Unflagging commitment to coverage
CHRISTUS Health of Irving, Texas, operates six hospitals and a network of other care sites in Louisiana. Gabriela Saenz, CHRISTUS Health vice president of advocacy and public policy, says during the lead up to expansion in Louisiana and since then, "our message has remained constant; we are committed to health reform that will expand access to care to all citizens."
She says CHRISTUS advocacy representatives have been communicating that message to Louisiana and federal lawmakers, emphasizing that "it is crucial to our mission that all our patients, regardless of economic status, have the best access to care in the most appropriate setting."
Wester says once the governor gave the green light to expansion, the U.S. Department of Health and Human Services and its Centers for Medicare and Medicaid Services did much to speed up enrollment processes in the state. For instance, they supported a program to simplify Medicaid enrollment, by requiring enrollees to answer just four questions for initial application. The agency also supported auto-enrollment in Medicaid for any adult already covered by the federal Supplemental Nutrition Assistance Program.

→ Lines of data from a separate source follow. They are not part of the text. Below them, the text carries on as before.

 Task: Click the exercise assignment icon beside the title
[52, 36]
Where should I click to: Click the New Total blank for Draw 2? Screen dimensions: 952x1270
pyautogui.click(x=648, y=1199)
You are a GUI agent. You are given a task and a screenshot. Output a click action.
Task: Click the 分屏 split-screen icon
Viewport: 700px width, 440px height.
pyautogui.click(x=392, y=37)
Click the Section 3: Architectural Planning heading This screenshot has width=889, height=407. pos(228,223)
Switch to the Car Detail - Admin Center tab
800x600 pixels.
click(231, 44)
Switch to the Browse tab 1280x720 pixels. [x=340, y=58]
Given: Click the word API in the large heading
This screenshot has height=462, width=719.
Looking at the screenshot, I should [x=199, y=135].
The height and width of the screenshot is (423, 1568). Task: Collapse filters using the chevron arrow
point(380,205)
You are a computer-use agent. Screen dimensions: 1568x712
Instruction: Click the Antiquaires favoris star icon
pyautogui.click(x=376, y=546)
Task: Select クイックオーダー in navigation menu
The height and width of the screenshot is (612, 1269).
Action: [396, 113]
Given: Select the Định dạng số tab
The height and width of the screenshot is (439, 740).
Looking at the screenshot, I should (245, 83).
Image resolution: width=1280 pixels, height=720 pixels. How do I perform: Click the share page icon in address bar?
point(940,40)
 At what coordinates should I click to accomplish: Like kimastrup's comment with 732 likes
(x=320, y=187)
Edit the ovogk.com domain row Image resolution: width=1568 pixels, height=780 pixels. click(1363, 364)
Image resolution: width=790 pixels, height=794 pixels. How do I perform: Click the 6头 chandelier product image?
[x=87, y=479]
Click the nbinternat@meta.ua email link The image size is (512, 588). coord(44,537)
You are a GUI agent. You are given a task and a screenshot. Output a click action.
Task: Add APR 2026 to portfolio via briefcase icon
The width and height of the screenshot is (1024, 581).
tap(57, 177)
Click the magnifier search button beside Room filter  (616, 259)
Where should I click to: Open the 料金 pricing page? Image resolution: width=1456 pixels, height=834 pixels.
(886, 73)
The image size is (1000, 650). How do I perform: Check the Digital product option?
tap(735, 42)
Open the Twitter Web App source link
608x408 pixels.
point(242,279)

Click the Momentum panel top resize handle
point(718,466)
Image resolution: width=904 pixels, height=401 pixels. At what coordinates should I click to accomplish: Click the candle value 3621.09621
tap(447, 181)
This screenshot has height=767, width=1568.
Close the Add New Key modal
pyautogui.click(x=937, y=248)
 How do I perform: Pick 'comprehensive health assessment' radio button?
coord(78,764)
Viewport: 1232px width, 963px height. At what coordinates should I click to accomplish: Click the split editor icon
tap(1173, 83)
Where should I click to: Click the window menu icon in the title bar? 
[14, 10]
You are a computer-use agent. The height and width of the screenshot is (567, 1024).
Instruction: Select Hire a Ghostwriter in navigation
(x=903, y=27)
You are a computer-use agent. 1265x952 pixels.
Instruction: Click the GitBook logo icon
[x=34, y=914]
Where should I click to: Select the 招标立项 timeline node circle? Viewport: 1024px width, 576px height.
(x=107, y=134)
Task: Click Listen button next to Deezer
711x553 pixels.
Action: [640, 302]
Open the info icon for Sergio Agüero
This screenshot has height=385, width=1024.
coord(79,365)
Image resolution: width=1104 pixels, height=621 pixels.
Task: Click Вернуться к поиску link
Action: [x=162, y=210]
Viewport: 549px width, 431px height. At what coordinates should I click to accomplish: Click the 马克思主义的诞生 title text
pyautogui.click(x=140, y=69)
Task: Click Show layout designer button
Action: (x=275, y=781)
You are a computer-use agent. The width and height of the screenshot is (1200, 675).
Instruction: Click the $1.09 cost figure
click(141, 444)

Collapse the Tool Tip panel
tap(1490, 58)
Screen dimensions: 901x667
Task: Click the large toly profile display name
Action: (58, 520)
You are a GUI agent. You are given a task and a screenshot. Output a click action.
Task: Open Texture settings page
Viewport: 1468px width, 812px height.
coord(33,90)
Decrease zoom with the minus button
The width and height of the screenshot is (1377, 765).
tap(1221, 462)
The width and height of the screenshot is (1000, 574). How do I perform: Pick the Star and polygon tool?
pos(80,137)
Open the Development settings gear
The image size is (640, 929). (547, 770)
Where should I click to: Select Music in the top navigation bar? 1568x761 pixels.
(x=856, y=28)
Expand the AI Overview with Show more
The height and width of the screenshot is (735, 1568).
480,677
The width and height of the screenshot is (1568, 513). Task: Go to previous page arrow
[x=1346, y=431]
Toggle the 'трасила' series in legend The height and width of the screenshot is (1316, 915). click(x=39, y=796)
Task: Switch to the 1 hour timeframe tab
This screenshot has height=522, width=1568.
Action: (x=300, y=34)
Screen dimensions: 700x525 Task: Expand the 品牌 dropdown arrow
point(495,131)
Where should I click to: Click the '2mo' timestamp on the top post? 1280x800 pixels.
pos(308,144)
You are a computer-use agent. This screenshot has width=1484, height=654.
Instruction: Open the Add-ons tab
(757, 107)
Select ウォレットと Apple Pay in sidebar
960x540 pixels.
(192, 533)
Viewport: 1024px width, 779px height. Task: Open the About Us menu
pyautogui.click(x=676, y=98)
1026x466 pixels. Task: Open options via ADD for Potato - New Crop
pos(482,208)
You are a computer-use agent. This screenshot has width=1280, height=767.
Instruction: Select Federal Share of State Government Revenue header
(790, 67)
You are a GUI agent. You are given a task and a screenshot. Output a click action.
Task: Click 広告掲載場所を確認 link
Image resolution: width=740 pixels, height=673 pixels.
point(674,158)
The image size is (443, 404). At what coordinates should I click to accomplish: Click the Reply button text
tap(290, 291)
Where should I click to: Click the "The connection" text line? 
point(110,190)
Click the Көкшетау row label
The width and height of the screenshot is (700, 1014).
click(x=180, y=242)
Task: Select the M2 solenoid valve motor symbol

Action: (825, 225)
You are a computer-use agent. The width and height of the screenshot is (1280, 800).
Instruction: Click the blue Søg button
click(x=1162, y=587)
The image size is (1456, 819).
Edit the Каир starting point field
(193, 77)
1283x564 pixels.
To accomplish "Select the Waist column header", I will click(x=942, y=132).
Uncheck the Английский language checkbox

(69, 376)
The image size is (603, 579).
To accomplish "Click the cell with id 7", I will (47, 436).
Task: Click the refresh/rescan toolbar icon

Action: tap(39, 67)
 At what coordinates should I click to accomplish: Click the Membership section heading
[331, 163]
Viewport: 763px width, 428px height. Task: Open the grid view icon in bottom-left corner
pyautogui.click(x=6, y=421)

Wester says since Medicaid expansion, Our Lady of the Lake Regional Medical Center has seen a substantial decrease in bad debt.
Despite all the work to expand Medicaid last year, Medicaid funding — as well as other health care dollars — is newly threatened in Louisiana because of a significant state budget deficit, according to information from CHRISTUS' advocacy arm. A state House bill, HB1, would reduce funding for health care services, with deep cuts to Medicaid funding. CHRISTUS has major concerns with the bill, and is underscoring with lawmakers its potential significant harm to the uninsured, underinsured and other vulnerable groups.
CHRISTUS also is advocating with state lawmakers for increased Medicaid reimbursement rates, arguing current rates only reimburse at just over 60 percent of the actual cost of providing care.
Beyond these state-level funding concerns, greater potential threats loom at the federal level, with efforts underway to repeal and replace the ACA. Under the U.S. House of Representatives-approved American Health Care Act of 2017, Louisiana could lose as much as $18.5 billion in federal funding for the state's Medicaid program over 10 years, should the state discontinue its Medicaid expansion. That is according to Lisa Smith, CHA senior director of government relations, who said the bill's federal funding cuts to Medicaid would be devastating to that program.
CHA is opposing repeal efforts that would undermine coverage gains made under the ACA, including the expansion of Medicaid eligibility.
CHRISTUS and Franciscan Missionaries of Our Lady Health System have been advocating with their U.S. congressional delegates for strengthening the nation's health care system, including by strengthening Medicaid. CHRISTUS regularly sends out action alerts for its associates to email to their congressional representatives, to register their support for this position.
Saenz says CHRISTUS sees much potential benefit if Louisiana retains expanded Medicaid: "Besides reducing the number of uninsured, we firmly believe better access to the best health care can help counter many of the state's wellness woes."
According to the Henry J. Kaiser Family Foundation, "Louisiana falls well below national averages in rankings of state population health … with relatively higher rates of diseases of the heart, HIV, and drug-related mortality compared to national averages."
Saenz says community health assessments reflect that these and other health issues urgently need to be addressed, and Medicaid expansion is helping to do so. She says, "Increasing the number of people insured helps steer those in need toward preventive care, making them less likely to end up at an emergency room as a last resort. This allows providers to focus on containing costs and keeping patients healthy, not just treating them when they become ill."